Problem:
Put the lines of the listing below into a JSON list of strings, one string per line, with blank lines left out. Begin at the line containing "Screen dimensions: 1299x924" and stop after the line containing "coord(333,213)".

# # # # # # #

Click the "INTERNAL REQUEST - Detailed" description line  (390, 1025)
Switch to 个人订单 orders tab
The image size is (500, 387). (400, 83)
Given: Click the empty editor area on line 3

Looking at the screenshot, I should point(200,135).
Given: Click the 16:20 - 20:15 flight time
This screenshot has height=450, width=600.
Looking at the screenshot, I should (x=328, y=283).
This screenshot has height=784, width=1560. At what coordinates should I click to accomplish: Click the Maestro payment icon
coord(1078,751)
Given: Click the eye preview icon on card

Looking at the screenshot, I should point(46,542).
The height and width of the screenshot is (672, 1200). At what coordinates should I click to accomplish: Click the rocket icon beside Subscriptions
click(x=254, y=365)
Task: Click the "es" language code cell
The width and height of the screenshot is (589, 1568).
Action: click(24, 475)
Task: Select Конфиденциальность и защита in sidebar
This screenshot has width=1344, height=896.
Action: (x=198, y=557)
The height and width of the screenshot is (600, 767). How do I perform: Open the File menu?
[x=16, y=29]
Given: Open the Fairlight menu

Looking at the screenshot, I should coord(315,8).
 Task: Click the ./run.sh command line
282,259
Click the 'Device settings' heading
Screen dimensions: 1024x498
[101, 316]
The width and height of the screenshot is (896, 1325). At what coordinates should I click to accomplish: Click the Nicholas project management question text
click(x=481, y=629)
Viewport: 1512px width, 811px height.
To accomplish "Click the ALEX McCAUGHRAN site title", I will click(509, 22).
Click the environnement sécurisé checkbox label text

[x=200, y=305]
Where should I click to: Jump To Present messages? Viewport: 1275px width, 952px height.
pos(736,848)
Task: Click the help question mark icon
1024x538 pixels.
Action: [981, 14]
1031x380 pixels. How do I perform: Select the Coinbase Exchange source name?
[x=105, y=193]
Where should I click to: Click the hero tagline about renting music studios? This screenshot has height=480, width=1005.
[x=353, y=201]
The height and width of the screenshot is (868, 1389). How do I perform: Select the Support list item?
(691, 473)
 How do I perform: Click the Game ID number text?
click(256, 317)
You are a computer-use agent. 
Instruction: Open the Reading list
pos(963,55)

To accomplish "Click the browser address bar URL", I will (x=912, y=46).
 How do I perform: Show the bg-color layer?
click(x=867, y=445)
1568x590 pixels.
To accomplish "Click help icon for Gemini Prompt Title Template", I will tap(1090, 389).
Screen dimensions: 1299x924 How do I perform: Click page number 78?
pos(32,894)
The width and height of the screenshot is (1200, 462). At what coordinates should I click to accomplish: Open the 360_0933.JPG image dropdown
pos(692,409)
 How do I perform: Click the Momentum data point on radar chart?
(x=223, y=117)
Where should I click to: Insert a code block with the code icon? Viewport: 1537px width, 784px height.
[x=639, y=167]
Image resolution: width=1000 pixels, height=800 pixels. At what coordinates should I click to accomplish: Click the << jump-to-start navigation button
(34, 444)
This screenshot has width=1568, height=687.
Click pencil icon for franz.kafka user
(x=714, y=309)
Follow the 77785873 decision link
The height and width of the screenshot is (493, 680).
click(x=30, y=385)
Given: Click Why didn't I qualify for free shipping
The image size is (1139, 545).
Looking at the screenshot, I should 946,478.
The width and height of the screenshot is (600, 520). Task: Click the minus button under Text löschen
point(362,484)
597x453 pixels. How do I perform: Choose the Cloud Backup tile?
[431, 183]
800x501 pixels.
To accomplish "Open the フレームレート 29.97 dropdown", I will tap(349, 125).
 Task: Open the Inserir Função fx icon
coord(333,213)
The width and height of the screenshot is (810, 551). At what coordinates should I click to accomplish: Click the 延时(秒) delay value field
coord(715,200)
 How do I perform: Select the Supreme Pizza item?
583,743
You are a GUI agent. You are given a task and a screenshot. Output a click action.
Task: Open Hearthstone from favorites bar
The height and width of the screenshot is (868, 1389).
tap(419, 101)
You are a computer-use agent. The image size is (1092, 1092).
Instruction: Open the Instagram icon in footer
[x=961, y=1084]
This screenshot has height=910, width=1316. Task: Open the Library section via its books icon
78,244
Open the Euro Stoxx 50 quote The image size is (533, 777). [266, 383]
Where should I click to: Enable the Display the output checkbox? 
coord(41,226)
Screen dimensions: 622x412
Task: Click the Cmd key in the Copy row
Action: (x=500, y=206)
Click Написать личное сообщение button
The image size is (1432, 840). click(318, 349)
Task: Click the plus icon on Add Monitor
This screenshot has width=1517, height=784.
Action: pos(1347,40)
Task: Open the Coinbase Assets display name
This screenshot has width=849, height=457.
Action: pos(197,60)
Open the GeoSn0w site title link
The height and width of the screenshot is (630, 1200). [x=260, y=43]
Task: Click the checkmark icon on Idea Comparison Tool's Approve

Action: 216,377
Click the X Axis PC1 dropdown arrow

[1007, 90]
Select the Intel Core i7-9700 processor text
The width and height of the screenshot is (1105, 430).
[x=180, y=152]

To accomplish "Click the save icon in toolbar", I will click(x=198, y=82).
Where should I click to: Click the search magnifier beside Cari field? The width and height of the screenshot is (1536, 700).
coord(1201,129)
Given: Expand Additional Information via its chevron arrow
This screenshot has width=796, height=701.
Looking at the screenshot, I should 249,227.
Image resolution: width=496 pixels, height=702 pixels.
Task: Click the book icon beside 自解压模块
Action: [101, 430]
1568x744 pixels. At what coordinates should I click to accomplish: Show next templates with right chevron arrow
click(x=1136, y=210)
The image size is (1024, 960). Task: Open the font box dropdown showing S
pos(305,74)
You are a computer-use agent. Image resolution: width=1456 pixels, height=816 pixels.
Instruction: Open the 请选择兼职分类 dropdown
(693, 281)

# # # # # # #

Finished exercise:
[
  "Screen dimensions: 1299x924 How do I perform: Click page number 78?",
  "pos(32,894)",
  "The width and height of the screenshot is (1200, 462). At what coordinates should I click to accomplish: Open the 360_0933.JPG image dropdown",
  "pos(692,409)",
  " How do I perform: Click the Momentum data point on radar chart?",
  "(x=223, y=117)",
  "Where should I click to: Insert a code block with the code icon? Viewport: 1537px width, 784px height.",
  "[x=639, y=167]",
  "Image resolution: width=1000 pixels, height=800 pixels. At what coordinates should I click to accomplish: Click the << jump-to-start navigation button",
  "(34, 444)",
  "This screenshot has width=1568, height=687.",
  "Click pencil icon for franz.kafka user",
  "(x=714, y=309)",
  "Follow the 77785873 decision link",
  "The height and width of the screenshot is (493, 680).",
  "click(x=30, y=385)",
  "Given: Click Why didn't I qualify for free shipping",
  "The image size is (1139, 545).",
  "Looking at the screenshot, I should 946,478.",
  "The width and height of the screenshot is (600, 520). Task: Click the minus button under Text löschen",
  "point(362,484)",
  "597x453 pixels. How do I perform: Choose the Cloud Backup tile?",
  "[431, 183]",
  "800x501 pixels.",
  "To accomplish \"Open the フレームレート 29.97 dropdown\", I will tap(349, 125).",
  " Task: Open the Inserir Função fx icon",
  "coord(333,213)"
]